*PROVIDED RECORDS:*

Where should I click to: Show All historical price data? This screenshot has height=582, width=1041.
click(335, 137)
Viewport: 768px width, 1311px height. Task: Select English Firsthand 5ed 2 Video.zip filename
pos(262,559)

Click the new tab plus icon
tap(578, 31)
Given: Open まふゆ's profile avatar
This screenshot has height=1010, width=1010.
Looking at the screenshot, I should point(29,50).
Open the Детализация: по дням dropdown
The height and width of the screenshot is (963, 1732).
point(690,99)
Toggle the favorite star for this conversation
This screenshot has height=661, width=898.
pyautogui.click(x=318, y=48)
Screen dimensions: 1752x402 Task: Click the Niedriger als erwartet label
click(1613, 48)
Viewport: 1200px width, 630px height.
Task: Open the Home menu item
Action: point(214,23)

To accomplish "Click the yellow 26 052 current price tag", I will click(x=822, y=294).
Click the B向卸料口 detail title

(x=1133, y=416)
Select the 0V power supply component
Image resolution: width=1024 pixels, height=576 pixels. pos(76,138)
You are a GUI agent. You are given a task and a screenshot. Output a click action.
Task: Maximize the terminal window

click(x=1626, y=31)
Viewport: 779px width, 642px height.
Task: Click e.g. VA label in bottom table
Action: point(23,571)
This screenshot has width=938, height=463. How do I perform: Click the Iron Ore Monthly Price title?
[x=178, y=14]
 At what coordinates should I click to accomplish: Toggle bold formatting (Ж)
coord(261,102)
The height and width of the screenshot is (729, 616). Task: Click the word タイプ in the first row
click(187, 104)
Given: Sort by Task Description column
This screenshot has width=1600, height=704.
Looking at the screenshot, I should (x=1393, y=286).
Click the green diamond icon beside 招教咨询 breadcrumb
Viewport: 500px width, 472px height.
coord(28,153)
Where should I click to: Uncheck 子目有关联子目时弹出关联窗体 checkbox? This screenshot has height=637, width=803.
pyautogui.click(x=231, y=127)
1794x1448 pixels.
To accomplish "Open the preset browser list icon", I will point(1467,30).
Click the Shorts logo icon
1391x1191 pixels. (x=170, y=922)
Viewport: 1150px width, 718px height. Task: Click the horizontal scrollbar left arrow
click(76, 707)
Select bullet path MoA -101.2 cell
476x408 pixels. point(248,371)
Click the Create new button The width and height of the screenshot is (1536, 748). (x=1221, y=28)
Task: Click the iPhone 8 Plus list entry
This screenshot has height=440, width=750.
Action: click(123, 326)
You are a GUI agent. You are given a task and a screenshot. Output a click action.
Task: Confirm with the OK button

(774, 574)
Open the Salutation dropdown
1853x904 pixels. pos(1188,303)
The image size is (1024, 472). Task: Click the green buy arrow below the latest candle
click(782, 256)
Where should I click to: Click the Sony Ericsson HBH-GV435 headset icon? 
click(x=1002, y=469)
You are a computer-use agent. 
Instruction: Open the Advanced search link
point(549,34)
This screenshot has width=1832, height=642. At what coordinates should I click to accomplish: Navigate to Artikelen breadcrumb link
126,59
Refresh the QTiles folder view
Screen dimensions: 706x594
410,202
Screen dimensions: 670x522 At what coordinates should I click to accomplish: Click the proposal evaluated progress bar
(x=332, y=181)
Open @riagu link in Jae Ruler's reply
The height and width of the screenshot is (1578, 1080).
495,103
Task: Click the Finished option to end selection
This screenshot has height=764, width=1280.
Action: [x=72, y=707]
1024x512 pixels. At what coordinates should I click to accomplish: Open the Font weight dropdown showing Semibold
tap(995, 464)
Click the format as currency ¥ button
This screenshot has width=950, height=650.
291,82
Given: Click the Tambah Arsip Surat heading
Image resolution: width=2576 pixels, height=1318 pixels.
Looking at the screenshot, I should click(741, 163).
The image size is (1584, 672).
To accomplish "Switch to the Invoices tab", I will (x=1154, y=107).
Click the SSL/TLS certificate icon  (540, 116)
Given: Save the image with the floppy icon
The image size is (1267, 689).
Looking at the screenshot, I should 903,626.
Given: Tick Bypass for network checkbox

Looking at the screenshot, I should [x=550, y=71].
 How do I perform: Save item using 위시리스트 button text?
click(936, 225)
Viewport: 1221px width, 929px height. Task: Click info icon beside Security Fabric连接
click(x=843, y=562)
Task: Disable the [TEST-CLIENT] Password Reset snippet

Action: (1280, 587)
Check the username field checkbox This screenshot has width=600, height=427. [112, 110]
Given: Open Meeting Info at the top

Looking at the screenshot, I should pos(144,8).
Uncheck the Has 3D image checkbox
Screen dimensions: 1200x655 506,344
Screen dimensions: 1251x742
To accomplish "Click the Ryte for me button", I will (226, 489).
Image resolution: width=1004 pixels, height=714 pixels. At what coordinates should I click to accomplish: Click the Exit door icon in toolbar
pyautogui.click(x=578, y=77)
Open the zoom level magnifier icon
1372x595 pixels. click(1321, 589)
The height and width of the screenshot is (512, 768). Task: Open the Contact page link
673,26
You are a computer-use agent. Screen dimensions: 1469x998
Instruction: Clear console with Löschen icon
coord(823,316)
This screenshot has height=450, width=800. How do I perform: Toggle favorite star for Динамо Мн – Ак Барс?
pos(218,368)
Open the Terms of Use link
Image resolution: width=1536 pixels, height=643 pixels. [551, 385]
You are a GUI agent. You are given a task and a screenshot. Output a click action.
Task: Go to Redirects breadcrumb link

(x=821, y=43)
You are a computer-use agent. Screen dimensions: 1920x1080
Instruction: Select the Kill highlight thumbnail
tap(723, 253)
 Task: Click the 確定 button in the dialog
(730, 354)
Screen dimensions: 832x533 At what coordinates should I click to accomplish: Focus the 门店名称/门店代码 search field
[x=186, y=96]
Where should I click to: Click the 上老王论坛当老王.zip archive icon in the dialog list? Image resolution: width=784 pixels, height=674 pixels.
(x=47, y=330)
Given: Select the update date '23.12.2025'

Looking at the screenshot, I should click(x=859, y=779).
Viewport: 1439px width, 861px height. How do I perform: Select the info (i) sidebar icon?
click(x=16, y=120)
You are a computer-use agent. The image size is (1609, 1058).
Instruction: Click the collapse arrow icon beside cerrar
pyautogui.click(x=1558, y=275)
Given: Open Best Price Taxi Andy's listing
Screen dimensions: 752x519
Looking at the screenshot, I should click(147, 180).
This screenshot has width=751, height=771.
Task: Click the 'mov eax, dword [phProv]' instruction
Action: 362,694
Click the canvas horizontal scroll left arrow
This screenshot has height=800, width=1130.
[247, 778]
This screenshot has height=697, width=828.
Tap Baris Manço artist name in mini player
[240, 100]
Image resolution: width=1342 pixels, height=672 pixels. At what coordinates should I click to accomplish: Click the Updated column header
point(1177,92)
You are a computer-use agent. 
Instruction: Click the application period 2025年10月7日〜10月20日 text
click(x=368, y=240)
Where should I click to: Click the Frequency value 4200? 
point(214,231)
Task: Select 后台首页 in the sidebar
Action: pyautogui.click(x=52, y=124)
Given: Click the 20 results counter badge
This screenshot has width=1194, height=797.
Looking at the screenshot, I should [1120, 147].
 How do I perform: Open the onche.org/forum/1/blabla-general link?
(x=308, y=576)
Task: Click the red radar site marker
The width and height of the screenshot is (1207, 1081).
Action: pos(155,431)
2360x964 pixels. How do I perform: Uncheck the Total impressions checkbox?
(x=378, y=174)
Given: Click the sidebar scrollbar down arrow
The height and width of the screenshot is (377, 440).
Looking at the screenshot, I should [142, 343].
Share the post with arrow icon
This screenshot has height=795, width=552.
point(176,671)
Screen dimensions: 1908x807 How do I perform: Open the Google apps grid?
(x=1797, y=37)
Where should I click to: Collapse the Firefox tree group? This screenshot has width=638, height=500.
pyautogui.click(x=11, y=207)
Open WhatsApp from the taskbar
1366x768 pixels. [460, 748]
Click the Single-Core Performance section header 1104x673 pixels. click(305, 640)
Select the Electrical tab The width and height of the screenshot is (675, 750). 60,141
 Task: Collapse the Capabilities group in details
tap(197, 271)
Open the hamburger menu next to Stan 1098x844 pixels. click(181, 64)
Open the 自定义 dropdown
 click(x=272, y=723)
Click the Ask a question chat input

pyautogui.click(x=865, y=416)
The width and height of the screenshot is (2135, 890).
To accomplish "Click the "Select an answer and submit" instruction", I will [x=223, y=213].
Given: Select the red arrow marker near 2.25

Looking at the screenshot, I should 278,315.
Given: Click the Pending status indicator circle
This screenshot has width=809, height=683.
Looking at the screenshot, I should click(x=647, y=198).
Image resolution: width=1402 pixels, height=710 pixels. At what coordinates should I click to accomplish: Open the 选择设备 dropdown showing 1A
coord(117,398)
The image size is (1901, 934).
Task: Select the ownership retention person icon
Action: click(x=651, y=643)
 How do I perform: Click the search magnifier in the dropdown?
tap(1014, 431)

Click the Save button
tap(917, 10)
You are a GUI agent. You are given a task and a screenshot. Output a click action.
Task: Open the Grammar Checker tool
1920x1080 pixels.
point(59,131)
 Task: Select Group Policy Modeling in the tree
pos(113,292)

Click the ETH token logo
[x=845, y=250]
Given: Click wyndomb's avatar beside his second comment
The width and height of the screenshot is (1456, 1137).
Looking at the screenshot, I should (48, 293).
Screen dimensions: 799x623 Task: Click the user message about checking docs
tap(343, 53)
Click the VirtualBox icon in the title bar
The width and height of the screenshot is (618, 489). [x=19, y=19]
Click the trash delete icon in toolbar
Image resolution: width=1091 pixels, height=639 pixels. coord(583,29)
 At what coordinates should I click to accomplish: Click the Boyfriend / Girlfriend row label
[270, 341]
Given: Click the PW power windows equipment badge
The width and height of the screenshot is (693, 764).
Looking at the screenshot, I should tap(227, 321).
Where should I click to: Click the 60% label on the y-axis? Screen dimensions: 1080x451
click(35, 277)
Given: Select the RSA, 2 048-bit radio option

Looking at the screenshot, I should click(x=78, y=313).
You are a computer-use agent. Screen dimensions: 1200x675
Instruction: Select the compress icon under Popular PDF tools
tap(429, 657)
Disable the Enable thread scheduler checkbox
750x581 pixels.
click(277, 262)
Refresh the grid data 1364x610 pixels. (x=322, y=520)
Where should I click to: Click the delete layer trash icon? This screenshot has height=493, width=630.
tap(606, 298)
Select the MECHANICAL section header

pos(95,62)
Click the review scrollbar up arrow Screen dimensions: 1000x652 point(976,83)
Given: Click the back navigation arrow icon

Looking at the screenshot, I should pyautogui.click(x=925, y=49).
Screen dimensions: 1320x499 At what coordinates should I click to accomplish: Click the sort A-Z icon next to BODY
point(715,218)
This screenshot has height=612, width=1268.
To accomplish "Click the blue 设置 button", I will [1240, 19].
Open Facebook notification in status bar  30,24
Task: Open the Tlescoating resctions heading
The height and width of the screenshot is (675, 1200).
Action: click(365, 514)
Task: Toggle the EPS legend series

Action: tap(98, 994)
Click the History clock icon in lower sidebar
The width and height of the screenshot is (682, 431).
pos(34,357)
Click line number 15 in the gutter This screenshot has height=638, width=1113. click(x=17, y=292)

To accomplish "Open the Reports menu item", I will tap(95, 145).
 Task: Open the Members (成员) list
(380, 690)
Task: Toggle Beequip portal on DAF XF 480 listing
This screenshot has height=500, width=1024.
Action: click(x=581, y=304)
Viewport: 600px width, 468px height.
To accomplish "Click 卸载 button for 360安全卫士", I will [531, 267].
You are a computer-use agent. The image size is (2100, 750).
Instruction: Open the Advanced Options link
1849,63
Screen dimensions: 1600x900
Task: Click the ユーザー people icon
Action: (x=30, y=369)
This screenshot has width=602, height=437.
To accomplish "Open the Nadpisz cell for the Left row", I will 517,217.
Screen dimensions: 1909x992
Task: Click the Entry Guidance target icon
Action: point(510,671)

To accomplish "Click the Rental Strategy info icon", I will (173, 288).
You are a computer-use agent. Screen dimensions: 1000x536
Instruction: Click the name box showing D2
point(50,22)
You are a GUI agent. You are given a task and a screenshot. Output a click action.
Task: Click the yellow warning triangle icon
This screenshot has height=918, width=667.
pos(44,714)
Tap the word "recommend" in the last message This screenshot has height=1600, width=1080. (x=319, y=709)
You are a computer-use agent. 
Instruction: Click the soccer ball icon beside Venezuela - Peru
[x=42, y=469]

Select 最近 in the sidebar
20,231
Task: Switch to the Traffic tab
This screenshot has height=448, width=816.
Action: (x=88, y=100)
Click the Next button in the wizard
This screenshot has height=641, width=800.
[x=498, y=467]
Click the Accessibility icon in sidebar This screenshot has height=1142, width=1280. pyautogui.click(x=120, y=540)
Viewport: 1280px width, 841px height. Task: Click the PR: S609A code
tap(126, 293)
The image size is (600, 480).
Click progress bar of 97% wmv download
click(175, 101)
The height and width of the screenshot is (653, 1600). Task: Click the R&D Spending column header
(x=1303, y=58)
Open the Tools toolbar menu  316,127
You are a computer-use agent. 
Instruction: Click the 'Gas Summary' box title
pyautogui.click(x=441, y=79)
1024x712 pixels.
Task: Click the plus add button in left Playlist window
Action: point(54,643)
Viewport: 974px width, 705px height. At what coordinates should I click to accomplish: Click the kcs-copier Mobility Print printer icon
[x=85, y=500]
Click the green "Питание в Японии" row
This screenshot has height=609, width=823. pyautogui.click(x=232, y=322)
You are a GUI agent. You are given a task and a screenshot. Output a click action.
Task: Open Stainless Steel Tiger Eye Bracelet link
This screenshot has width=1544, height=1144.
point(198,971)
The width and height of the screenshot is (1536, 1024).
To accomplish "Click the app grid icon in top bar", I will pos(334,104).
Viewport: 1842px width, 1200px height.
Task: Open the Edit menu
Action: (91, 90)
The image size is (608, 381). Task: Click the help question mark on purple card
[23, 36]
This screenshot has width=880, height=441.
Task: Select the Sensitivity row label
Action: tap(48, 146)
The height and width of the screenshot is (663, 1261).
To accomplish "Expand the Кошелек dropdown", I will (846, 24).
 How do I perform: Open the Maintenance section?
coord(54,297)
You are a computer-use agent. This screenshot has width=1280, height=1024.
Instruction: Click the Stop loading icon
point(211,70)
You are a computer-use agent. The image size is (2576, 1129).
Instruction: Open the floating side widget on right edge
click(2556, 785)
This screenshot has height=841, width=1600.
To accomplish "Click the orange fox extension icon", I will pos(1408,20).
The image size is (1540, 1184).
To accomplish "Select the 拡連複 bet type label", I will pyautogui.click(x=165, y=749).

*WHAT NEEDS TO BE DONE:* Looking at the data above, how many lines hold the word "yellow"? Respond with the number alone.

*SOLVED EXERCISE:* 2